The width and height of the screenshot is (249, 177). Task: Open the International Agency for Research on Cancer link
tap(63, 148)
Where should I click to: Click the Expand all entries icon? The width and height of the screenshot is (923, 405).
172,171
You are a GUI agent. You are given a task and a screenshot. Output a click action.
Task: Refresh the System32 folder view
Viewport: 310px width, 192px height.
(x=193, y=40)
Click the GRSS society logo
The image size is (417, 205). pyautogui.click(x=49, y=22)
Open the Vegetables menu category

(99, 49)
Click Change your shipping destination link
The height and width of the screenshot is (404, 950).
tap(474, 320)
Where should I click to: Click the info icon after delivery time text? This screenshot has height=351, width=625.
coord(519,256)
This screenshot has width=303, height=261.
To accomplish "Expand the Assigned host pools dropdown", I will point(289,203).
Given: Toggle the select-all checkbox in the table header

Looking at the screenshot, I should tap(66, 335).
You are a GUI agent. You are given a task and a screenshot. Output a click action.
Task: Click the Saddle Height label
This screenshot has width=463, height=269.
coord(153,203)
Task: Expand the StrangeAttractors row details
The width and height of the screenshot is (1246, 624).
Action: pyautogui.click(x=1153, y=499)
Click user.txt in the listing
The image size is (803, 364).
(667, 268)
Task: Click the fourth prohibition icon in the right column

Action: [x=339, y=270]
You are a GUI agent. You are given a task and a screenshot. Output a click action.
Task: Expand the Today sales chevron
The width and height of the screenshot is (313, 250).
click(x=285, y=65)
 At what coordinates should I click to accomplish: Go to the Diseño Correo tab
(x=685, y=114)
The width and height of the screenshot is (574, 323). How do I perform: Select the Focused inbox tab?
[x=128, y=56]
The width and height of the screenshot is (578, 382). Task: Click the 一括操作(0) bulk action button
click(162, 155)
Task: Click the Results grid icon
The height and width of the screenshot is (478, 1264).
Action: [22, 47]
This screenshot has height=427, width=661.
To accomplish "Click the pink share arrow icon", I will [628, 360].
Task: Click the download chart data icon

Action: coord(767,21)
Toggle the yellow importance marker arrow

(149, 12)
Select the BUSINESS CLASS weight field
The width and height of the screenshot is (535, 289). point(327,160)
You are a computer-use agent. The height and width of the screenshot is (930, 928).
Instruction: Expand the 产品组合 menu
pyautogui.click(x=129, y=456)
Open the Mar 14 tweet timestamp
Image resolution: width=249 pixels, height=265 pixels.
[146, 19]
────────────────
Directions:
What the exercise asks for is the listing above, retyped in full.

Task response:
The width and height of the screenshot is (249, 177). Task: Open the International Agency for Research on Cancer link
tap(63, 148)
Where should I click to: Click the Expand all entries icon? The width and height of the screenshot is (923, 405).
172,171
You are a GUI agent. You are given a task and a screenshot. Output a click action.
Task: Refresh the System32 folder view
Viewport: 310px width, 192px height.
(x=193, y=40)
Click the GRSS society logo
The image size is (417, 205). pyautogui.click(x=49, y=22)
Open the Vegetables menu category

(99, 49)
Click Change your shipping destination link
The height and width of the screenshot is (404, 950).
tap(474, 320)
Where should I click to: Click the info icon after delivery time text? This screenshot has height=351, width=625.
coord(519,256)
This screenshot has width=303, height=261.
To accomplish "Expand the Assigned host pools dropdown", I will point(289,203).
Given: Toggle the select-all checkbox in the table header

Looking at the screenshot, I should tap(66, 335).
You are a GUI agent. You are given a task and a screenshot. Output a click action.
Task: Click the Saddle Height label
This screenshot has width=463, height=269.
coord(153,203)
Task: Expand the StrangeAttractors row details
The width and height of the screenshot is (1246, 624).
Action: pyautogui.click(x=1153, y=499)
Click user.txt in the listing
The image size is (803, 364).
(667, 268)
Task: Click the fourth prohibition icon in the right column

Action: [x=339, y=270]
You are a GUI agent. You are given a task and a screenshot. Output a click action.
Task: Expand the Today sales chevron
The width and height of the screenshot is (313, 250).
click(x=285, y=65)
 At what coordinates should I click to accomplish: Go to the Diseño Correo tab
(x=685, y=114)
The width and height of the screenshot is (574, 323). How do I perform: Select the Focused inbox tab?
[x=128, y=56]
The width and height of the screenshot is (578, 382). Task: Click the 一括操作(0) bulk action button
click(162, 155)
Task: Click the Results grid icon
The height and width of the screenshot is (478, 1264).
Action: [22, 47]
This screenshot has height=427, width=661.
To accomplish "Click the pink share arrow icon", I will [628, 360].
Task: Click the download chart data icon

Action: coord(767,21)
Toggle the yellow importance marker arrow

(149, 12)
Select the BUSINESS CLASS weight field
The width and height of the screenshot is (535, 289). point(327,160)
You are a computer-use agent. The height and width of the screenshot is (930, 928).
Instruction: Expand the 产品组合 menu
pyautogui.click(x=129, y=456)
Open the Mar 14 tweet timestamp
Image resolution: width=249 pixels, height=265 pixels.
[146, 19]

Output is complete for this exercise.